A 25 de Julho, o Conselho adoptou a sua posição sobre o orçamento da União Europeia para 2012, que tem na devida conta a situação económica difícil em muitos países da UE que tomaram importantes medidas de austeridade.

O Conselho reduz de 4,9% para 2,02% o aumento das despesas proposto pela Comissão relativamente a 2011. Com uma taxa de inflação esperada de 2%, tal redução representa um congelamento orçamental em termos reais. Após uma análise exaustiva da execução orçamental em anos anteriores, o Conselho diminuiu os pagamentos num total de EUR 3,65 mil milhões.

Apesar desta metodologia rigorosa, o Conselho atribui grande importância ao financiamento das prioridades da UE, como as medidas destinadas a fazer face aos efeitos da crise e a fomentar o emprego e o crescimento, bem como o desenvolvimento rural.

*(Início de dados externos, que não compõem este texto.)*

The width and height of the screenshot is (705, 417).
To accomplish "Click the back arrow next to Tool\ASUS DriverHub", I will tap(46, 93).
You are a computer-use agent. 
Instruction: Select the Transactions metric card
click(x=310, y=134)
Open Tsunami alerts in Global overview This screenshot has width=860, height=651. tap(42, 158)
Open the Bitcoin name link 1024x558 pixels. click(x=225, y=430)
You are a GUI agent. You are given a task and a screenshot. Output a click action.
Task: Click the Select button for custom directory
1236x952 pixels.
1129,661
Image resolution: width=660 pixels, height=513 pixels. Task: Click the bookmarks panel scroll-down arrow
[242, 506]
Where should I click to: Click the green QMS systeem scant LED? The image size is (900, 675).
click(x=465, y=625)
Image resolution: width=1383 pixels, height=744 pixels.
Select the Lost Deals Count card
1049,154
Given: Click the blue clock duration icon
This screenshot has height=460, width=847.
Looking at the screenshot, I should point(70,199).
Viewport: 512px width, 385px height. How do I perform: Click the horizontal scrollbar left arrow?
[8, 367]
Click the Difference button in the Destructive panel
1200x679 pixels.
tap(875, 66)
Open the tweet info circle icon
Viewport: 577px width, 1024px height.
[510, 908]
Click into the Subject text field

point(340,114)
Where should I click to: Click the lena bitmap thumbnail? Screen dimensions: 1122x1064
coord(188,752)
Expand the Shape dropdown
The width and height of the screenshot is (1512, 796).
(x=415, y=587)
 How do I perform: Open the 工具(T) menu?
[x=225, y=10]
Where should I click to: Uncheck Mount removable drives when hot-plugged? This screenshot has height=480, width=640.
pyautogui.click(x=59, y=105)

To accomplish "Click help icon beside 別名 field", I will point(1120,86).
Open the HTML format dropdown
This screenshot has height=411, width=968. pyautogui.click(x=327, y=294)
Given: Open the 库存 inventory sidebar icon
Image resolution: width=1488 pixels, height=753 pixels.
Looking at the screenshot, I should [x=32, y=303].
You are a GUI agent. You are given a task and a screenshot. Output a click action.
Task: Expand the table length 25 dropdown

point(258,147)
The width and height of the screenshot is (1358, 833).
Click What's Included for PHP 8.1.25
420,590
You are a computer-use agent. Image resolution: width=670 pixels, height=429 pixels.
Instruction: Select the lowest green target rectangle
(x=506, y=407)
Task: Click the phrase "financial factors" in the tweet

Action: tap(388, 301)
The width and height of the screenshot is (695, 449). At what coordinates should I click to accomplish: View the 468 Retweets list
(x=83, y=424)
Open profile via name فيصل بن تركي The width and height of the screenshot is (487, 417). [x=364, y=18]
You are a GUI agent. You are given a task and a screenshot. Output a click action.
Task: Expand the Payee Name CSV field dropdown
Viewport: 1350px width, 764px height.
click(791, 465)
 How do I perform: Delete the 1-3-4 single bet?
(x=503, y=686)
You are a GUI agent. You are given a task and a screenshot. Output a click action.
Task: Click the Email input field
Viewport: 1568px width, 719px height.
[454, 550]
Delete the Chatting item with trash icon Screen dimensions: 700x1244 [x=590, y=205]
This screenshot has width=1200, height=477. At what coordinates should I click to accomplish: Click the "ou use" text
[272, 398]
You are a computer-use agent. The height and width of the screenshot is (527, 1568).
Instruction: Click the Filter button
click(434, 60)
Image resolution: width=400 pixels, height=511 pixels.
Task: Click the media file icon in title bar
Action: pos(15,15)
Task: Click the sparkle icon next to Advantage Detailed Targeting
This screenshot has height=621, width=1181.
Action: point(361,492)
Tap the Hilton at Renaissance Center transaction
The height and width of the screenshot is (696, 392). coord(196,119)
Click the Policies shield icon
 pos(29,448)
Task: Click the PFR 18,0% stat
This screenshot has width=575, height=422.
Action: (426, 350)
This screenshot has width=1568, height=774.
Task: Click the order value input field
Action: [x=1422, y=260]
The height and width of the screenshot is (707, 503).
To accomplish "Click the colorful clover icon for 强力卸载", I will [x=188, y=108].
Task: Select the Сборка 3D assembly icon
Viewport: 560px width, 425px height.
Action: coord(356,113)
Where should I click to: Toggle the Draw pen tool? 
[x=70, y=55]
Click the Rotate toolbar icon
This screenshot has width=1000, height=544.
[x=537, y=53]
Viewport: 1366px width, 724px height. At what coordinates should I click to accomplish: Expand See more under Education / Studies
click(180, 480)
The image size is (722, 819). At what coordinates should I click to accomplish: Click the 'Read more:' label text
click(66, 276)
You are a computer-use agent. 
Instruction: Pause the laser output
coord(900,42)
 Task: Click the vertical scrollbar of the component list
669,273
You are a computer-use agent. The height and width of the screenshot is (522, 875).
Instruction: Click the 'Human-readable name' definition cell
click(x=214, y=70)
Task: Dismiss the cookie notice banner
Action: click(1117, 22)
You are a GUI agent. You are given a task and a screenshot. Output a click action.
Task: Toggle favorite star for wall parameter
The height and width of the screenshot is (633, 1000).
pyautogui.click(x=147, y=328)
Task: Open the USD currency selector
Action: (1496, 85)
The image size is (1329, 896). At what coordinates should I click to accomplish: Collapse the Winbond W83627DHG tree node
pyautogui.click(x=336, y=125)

Para dar um bom exemplo, o Conselho defende que os aumentos na despesa administrativa total da UE (imóveis, manutenção, reuniões, vencimentos) sejam limitados a 0,5%. Paralelamente, o Conselho efectua cortes nas suas próprias despesas administrativas da ordem dos 5,45% relativamente ao exercício em curso. As despesas administrativas totais da UE representam cerca de 6% do orçamento da UE.

A posição do Conselho serve de mandato para as negociações da Presidência polaca com o Parlamento Europeu, que deverá adoptar a sua posição no final de Outubro. Se o Parlamento não puder aceitar a posição do Conselho, terá início a 1 de Novembro o processo de conciliação, que decorre durante três semanas.